## Exercise aim
The response must be made up of the lines in the entries below that contain "dropdown".

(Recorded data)
* * * * * * * * *
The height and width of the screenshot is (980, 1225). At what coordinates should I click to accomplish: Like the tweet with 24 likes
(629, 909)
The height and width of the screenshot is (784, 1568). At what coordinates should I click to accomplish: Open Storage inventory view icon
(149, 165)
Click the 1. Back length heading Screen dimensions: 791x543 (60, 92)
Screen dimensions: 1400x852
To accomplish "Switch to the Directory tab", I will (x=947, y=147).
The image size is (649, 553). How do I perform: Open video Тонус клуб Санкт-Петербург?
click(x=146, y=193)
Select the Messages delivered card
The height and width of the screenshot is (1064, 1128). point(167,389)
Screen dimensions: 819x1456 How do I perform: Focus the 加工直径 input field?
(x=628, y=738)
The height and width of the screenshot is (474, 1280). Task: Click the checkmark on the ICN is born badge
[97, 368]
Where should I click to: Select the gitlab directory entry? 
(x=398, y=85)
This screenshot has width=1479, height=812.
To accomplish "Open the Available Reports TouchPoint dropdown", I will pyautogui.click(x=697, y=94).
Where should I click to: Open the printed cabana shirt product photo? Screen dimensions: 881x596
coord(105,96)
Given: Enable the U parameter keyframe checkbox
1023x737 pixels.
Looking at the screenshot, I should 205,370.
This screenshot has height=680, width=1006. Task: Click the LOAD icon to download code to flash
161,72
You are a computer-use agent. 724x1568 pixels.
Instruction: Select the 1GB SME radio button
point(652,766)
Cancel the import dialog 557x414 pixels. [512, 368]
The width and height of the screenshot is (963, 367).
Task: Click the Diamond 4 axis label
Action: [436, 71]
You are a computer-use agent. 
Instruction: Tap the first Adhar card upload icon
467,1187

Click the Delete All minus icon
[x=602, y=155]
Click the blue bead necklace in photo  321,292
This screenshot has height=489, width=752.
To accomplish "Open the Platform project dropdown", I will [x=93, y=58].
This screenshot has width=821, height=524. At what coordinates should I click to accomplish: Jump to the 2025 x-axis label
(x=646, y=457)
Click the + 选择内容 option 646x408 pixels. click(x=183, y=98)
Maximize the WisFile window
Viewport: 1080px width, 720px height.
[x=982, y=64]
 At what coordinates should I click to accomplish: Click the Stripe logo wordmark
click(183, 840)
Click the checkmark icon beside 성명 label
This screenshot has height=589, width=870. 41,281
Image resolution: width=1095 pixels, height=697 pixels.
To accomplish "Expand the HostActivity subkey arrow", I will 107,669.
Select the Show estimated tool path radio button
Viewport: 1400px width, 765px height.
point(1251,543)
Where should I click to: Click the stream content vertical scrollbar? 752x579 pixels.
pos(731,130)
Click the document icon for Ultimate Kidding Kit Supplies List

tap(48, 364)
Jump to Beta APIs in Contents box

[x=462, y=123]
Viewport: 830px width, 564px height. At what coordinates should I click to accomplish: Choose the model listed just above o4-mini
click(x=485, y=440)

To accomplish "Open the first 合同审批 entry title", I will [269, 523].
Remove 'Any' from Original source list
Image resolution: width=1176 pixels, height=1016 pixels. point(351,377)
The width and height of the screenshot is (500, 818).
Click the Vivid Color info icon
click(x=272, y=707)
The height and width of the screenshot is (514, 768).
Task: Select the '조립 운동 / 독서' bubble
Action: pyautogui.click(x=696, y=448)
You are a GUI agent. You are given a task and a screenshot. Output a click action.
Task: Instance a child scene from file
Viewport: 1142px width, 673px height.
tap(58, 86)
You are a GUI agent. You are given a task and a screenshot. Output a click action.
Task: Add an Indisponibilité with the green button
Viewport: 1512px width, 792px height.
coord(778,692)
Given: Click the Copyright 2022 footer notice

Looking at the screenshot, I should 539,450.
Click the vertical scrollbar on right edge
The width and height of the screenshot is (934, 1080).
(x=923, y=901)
* * * * * * * * *
## Response for this exercise
To accomplish "Open the Available Reports TouchPoint dropdown", I will pyautogui.click(x=697, y=94).
To accomplish "Open the Platform project dropdown", I will [x=93, y=58].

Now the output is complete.